Your assignment
From the first line to the last, write out the records exactly, leaving the pictures behind.

Given entries
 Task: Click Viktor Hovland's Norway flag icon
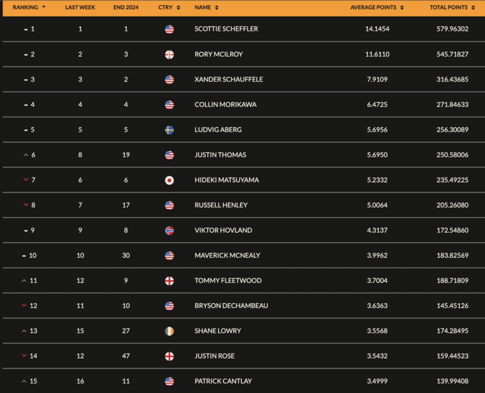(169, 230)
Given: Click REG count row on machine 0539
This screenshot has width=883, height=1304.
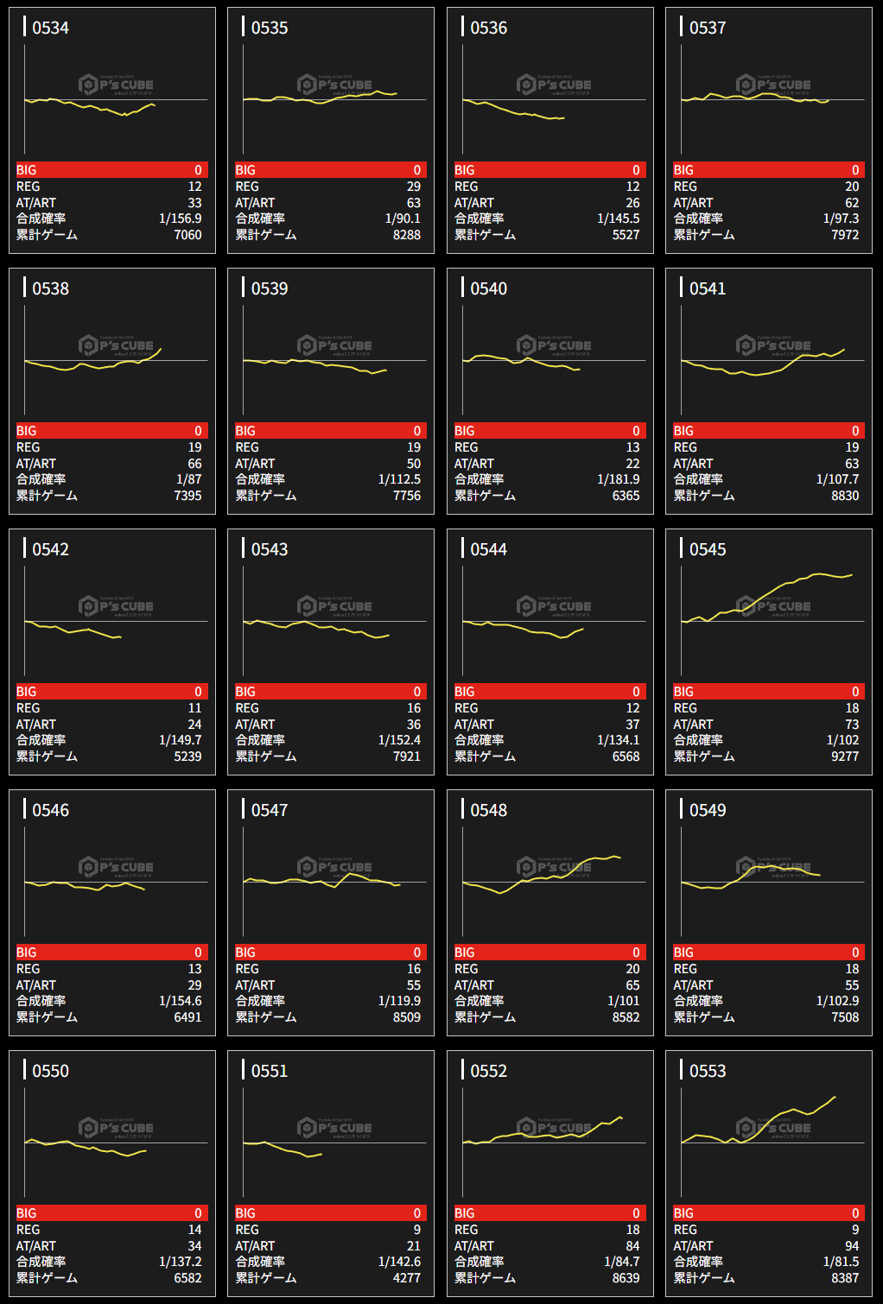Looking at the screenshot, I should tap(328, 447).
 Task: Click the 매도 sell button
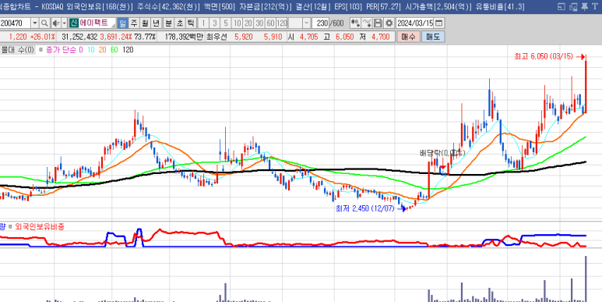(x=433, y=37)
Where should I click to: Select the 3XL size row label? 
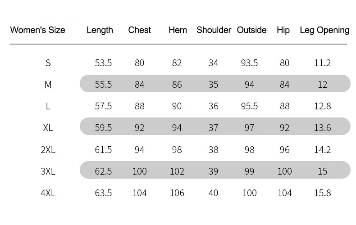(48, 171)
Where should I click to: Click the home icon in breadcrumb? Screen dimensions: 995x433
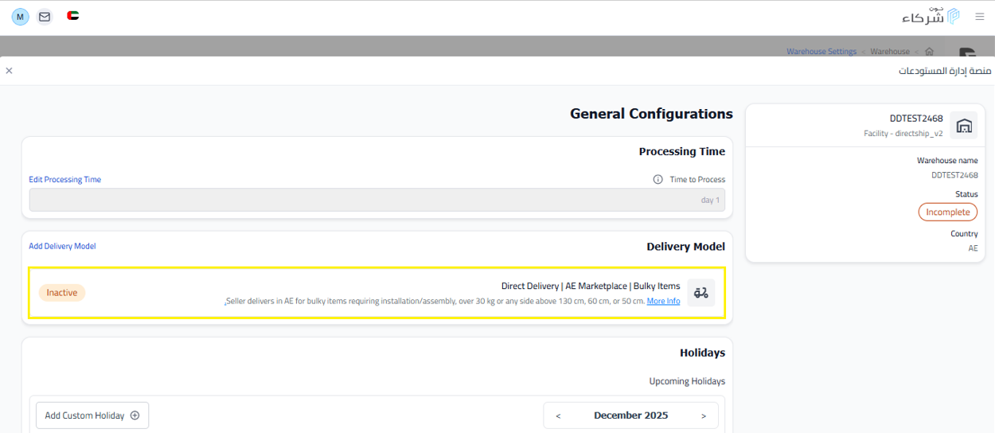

Exercise response
 Task: Click Viktor Hovland's Norway flag icon
(169, 230)
Given: Click REG count row on machine 0539
This screenshot has width=883, height=1304.
Looking at the screenshot, I should tap(328, 447).
 Task: Click the 매도 sell button
(x=433, y=37)
Where should I click to: Select the 3XL size row label? 
(48, 171)
Where should I click to: Click the home icon in breadcrumb? Screen dimensions: 995x433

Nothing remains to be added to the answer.